This article, by Kally Arnzen, is part of a series highlighting members of the Office of Sustainability’s Experts Database. In a collaboration with instructor Hannah Monroe’s course, LSC 561: Writing Science for the Public, students interviewed campus sustainability experts and produced short feature stories.
As a native Midwesterner, Anita Thompson recalls that her childhood winters in Minnesota followed a reliable pattern of the ground freezing and thawing at roughly the same times every winter and spring. Over the years, these weather patterns have changed rapidly and become far less consistent.
“What that means in the wintertime is that the soil conditions and the amount of ice that’s in the soil and how nutrients are responding to that are changing,” Thompson explained.

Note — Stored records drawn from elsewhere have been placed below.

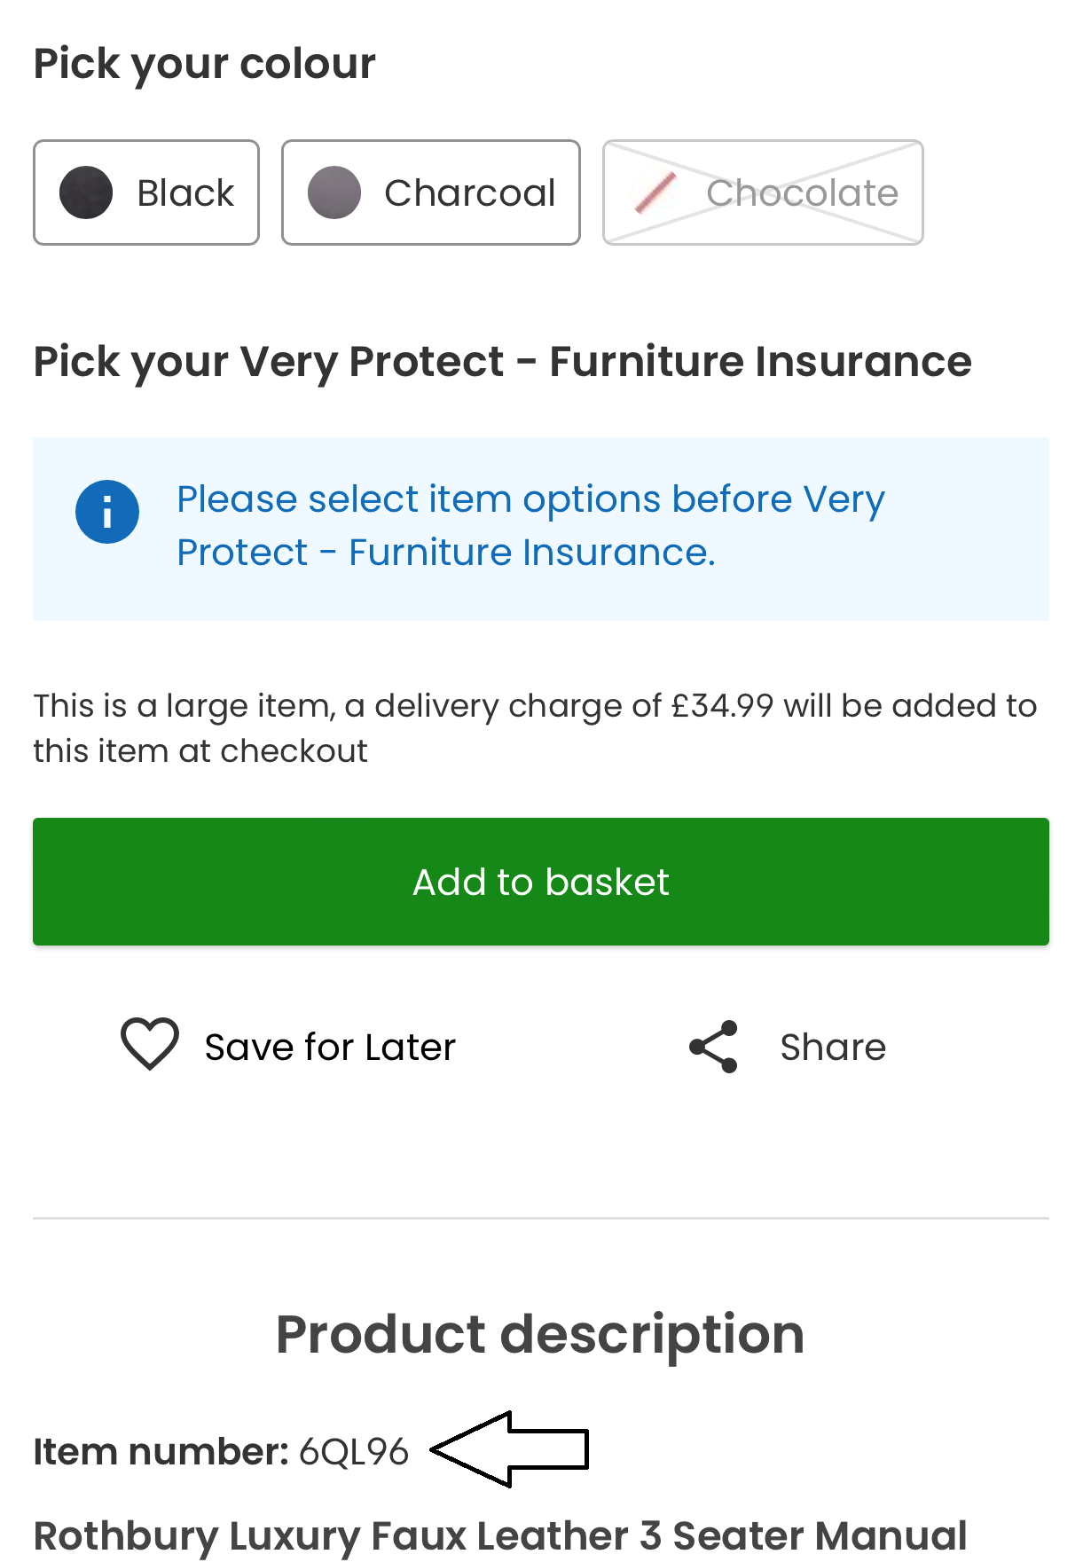Click the Product description heading
The image size is (1083, 1562).
[540, 1334]
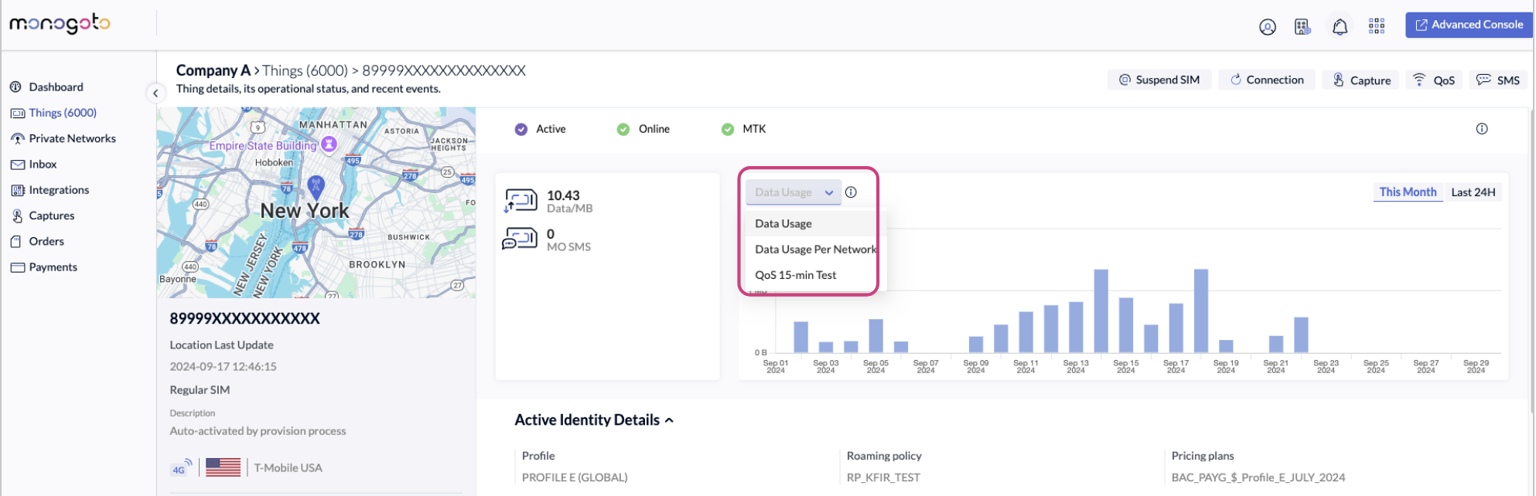This screenshot has width=1536, height=496.
Task: Collapse the Active Identity Details section
Action: point(669,420)
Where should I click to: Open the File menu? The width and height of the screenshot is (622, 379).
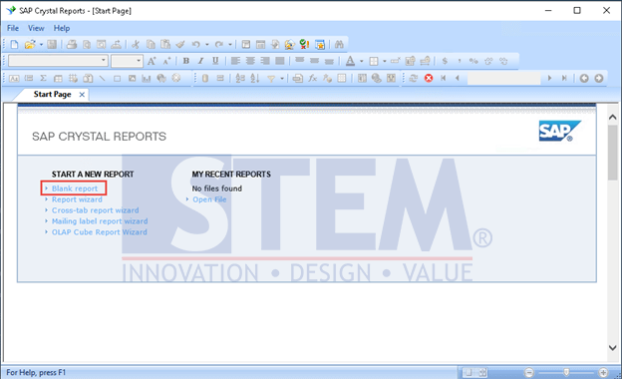pyautogui.click(x=13, y=28)
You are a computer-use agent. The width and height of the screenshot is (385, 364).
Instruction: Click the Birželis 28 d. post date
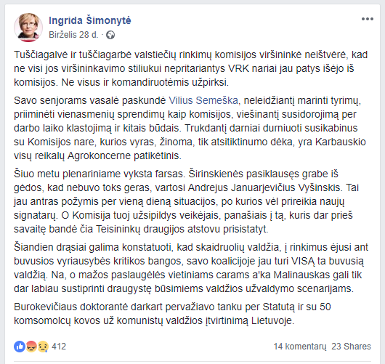tap(73, 35)
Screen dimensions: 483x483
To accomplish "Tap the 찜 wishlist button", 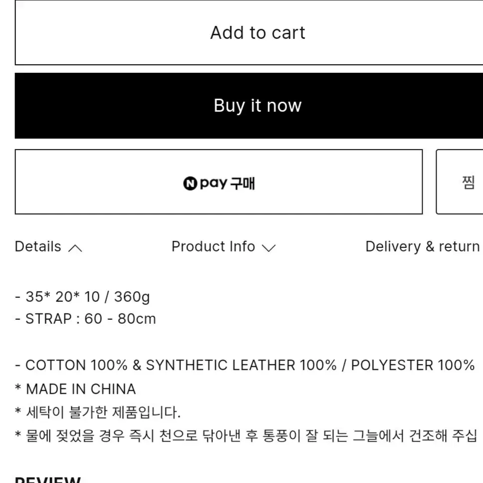I will (x=468, y=183).
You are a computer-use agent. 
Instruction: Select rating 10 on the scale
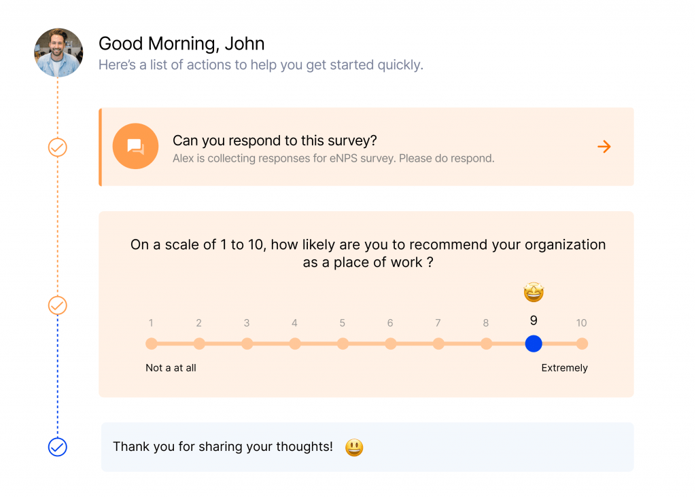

Thompson’s lab at the University of Wisconsin–Madison’s Nelson Institute for Environmental Studies aims to understand how changes in these processes impact the quantity and quality of water resources. The lab also seeks ways to reduce the impact of inconsistent weather patterns on groundwater and surface water systems.
Both agricultural and urban environments benefit from this approach, called predictive watershed modeling, because it helps inform decisions on land management practices that preserve water resources, water quantity, and water quality in a way that provides for the needs of society today without sacrificing the needs of future generations.
Specifically, Thompson’s lab investigates how wintertime hydrological processes influence the moisture content, physical properties, and nutrient migration of soil in agricultural settings. These water processes include snow cover and freeze-thaw cycling, which is the pattern of groundwater freezing solid and re-thawing to liquid water within the soil. In turn, these processes affect how nutrients contained within the soil migrate to both underground and surface water systems and affect the quantity and quality of the water found in them. In urban environments, Thompson’s lab is interested in how stormwater management and urban water management practices can further affect water quality.
Wintertime hydrological processes are far less studied than the typical agricultural growing season, creating a knowledge gap that leads to less physical representation within watershed models and, as Thompson notes, “that leads to errors in predication and that can lead to misunderstanding in what conservation or best management practices might be most effective throughout a watershed.”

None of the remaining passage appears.